There's a fresh article on A List Apart called Flexible Layouts with CSS positioning. It's well-written, and has good intentions (setting up a standard for cross-browser layout design where separate browsers each think the others are wrong). Unfortunately, it throws out the concept of the Semantic Web.

The author's suggestion is to layout all XHTML within div tags with id attributes such as top-section, top-col-1, mid-section, mid-col-1, mid-col-2, etc. What this does is cast the layout of the page from the stylesheet, where it belongs, to the XHTML document itself, which should contain only semantic descriptions of the data that it contains.

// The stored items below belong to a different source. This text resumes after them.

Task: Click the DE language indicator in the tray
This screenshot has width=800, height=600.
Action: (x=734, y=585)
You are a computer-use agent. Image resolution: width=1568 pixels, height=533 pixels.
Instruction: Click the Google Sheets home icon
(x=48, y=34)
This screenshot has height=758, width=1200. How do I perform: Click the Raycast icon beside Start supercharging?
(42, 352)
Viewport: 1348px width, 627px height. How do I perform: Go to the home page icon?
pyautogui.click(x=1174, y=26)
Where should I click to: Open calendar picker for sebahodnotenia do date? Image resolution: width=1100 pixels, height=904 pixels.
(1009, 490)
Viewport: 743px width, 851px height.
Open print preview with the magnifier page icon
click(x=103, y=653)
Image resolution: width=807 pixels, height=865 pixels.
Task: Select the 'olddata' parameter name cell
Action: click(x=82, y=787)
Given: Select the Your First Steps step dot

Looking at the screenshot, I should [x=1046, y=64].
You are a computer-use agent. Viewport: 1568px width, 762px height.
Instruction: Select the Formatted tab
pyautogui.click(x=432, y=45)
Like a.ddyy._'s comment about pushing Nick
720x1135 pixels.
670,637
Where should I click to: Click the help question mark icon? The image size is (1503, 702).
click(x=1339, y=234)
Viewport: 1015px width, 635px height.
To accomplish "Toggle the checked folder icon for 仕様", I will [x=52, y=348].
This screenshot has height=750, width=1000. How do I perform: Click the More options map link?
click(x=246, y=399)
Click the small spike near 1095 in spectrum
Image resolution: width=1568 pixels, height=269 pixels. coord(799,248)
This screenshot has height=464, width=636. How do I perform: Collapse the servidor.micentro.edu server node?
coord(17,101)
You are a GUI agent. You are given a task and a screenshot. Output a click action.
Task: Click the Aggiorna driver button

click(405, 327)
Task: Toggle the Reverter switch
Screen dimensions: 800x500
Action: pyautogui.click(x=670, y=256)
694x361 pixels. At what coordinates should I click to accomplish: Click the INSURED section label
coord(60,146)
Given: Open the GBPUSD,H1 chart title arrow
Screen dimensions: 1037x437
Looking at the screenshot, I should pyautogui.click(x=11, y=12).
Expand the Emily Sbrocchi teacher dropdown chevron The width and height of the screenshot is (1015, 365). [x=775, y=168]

Take this site for example. I don't claim to be an expert on the Semantic Web, but I do understand its importance and I strive to live as close to the ideal as I can. The div id on this page include header, blogroll, sitenav, calendar, and content (to name a few). What's beautiful about this approach is that I can modify my stylesheet to place these blocks anywhere I want, without having to touch the source of my XHTML document, while still having the descriptors in the id attributes make sense. Say I decide to put my blogroll back under the site navigation, as it once was. Modify a few lines of my stylesheet and it's done. No need to even look at the XHTML source.

Granted, it's not a perfect system. There are still shortcomings of positioning that need to be grappled with, but for the most part, all layout information can safely be stored in the stylesheet. I just feel that the Semantic Web is a good deal more important than pixel-perfect design (which is a pipe dream anyway on the Web, but that's a whole nother argument).